== Data listing ==

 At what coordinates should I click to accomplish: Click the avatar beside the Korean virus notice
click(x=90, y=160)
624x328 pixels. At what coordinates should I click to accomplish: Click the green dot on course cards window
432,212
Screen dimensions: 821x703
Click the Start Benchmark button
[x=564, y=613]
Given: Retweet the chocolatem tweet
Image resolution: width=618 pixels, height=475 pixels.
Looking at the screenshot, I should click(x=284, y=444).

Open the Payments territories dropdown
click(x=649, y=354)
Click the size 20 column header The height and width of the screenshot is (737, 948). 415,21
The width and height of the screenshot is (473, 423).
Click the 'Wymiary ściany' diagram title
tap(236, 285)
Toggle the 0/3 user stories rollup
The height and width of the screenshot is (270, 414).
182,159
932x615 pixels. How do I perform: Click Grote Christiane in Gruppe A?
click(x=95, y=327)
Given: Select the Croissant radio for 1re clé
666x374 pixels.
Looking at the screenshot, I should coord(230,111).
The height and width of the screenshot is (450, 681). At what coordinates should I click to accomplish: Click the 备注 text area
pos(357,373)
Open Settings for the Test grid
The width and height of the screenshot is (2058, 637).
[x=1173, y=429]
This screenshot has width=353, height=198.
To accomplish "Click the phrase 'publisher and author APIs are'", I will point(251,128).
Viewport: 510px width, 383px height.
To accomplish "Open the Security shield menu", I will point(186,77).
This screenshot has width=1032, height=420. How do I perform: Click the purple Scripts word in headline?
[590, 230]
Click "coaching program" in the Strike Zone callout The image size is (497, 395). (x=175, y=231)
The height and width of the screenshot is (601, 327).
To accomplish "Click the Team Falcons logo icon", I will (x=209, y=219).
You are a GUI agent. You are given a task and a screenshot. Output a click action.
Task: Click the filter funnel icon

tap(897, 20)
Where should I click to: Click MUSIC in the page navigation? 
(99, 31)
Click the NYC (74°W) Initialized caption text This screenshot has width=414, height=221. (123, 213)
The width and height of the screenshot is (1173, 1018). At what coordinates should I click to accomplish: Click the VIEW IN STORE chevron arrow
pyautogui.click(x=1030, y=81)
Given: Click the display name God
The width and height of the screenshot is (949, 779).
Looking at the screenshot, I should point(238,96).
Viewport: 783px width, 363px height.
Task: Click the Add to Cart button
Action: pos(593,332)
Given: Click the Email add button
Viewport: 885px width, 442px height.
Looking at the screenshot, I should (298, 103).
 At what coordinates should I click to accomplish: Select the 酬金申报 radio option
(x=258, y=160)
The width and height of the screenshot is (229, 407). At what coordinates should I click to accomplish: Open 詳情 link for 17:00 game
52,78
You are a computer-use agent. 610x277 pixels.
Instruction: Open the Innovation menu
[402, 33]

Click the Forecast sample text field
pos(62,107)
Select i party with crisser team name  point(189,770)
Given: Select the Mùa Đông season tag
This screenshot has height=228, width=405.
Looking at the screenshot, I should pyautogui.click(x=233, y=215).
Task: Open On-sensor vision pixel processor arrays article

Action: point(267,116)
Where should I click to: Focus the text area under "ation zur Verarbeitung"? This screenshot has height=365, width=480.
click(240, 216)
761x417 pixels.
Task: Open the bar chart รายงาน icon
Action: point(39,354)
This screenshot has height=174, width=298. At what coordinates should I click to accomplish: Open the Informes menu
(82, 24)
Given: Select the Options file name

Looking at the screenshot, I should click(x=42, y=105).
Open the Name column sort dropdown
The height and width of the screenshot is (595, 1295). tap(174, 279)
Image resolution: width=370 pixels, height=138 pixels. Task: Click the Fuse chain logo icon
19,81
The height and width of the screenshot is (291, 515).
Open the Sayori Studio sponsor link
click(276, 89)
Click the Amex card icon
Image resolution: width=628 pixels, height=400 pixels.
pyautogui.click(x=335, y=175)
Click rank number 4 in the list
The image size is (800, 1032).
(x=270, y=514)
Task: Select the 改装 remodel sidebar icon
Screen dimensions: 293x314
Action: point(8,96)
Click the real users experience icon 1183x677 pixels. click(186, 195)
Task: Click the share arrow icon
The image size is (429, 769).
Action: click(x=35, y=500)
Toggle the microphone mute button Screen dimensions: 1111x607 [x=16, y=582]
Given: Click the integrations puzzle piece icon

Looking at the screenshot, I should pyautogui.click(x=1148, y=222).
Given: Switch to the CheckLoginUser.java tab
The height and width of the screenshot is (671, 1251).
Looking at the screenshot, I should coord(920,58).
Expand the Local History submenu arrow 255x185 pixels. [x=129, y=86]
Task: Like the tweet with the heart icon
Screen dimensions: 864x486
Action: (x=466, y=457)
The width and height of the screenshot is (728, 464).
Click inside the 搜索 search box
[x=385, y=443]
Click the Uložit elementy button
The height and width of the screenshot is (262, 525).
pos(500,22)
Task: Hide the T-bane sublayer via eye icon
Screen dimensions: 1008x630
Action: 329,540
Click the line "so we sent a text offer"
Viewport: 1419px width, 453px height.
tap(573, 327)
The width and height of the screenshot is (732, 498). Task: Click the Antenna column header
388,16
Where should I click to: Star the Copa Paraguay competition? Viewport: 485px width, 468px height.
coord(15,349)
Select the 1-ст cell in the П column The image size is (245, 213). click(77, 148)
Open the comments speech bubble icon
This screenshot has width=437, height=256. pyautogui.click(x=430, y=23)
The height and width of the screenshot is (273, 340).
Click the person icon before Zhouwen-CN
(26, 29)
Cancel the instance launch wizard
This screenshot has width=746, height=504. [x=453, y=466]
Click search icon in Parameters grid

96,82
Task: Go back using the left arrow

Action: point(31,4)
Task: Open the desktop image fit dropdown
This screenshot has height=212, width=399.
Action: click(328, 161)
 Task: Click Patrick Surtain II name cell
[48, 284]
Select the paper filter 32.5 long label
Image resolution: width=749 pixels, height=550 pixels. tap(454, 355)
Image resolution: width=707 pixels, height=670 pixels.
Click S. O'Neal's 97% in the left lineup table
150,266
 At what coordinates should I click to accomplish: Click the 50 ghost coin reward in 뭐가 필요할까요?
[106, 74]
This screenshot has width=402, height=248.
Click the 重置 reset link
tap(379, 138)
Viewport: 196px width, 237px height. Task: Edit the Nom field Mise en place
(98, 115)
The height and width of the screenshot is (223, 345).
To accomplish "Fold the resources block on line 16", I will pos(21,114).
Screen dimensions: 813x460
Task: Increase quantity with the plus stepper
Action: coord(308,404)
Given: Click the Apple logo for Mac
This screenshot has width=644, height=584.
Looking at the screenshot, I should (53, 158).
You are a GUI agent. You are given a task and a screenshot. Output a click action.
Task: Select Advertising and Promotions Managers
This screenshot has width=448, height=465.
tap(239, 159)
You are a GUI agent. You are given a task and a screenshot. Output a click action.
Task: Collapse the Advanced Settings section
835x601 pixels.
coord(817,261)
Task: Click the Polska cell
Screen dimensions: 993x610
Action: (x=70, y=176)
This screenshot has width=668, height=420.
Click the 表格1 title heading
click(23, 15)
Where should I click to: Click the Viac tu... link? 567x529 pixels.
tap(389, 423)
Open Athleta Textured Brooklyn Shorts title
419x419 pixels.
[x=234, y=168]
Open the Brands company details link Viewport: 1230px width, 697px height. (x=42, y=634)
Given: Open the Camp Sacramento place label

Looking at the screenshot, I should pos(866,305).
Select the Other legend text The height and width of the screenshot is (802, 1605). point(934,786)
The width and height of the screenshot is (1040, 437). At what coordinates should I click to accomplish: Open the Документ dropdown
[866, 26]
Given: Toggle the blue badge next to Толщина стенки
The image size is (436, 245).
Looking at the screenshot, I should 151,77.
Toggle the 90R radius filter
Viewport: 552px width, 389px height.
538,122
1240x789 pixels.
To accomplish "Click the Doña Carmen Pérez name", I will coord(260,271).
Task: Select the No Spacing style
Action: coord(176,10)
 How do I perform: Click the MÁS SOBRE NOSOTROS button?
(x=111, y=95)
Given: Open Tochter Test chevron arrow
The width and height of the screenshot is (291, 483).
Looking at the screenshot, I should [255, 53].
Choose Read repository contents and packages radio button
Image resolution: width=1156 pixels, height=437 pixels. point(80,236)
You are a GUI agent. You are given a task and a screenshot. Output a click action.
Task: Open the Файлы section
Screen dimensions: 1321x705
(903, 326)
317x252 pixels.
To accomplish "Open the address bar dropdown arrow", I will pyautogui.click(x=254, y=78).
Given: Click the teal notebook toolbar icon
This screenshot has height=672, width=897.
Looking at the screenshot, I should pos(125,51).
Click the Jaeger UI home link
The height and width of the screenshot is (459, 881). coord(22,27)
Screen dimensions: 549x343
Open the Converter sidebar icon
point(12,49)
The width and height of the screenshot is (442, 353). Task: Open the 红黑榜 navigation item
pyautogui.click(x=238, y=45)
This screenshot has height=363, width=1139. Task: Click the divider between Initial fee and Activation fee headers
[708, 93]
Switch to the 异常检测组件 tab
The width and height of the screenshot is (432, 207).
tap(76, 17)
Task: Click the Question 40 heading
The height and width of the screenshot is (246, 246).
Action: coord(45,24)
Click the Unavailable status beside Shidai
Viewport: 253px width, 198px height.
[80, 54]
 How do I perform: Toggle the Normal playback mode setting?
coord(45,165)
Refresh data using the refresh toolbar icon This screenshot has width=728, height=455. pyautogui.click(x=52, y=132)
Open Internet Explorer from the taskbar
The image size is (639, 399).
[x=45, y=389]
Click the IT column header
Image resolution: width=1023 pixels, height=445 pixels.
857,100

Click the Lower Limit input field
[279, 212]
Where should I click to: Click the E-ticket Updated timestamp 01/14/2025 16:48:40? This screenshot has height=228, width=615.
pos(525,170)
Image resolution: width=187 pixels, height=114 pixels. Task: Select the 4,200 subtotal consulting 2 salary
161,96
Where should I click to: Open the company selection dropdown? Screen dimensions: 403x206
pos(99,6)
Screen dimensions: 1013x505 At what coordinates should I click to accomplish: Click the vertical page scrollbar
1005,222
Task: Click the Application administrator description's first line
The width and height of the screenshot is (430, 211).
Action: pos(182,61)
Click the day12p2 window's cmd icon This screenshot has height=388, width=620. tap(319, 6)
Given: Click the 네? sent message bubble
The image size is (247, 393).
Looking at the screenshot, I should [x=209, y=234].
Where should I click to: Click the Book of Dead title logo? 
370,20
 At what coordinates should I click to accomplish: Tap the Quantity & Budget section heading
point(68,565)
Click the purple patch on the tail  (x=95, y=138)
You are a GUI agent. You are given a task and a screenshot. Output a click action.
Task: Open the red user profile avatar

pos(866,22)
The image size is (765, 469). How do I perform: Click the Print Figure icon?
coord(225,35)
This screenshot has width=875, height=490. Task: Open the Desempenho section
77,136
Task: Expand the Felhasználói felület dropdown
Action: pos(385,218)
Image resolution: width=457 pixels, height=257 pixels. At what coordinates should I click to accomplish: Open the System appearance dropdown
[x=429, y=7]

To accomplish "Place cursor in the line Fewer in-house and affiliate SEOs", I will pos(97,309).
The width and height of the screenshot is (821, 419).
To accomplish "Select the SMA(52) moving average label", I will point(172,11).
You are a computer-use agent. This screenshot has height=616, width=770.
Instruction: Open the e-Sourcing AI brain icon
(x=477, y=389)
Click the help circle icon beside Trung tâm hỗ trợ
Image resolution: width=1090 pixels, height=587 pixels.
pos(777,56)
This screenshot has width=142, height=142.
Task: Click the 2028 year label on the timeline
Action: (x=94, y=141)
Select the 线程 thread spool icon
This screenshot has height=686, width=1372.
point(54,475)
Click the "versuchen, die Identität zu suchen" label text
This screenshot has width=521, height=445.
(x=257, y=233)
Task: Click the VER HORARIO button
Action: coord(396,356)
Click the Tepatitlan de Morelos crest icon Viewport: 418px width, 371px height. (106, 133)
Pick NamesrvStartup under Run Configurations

===

▶ _Required action_
Repeat exactly, and only, the lines from the line containing "Instruction: Open the e-Sourcing" through the last line of the records above, both included.

▶ _Expected answer_
Instruction: Open the e-Sourcing AI brain icon
(x=477, y=389)
Click the help circle icon beside Trung tâm hỗ trợ
Image resolution: width=1090 pixels, height=587 pixels.
pos(777,56)
This screenshot has width=142, height=142.
Task: Click the 2028 year label on the timeline
Action: (x=94, y=141)
Select the 线程 thread spool icon
This screenshot has height=686, width=1372.
point(54,475)
Click the "versuchen, die Identität zu suchen" label text
This screenshot has width=521, height=445.
(x=257, y=233)
Task: Click the VER HORARIO button
Action: coord(396,356)
Click the Tepatitlan de Morelos crest icon Viewport: 418px width, 371px height. (106, 133)
Pick NamesrvStartup under Run Configurations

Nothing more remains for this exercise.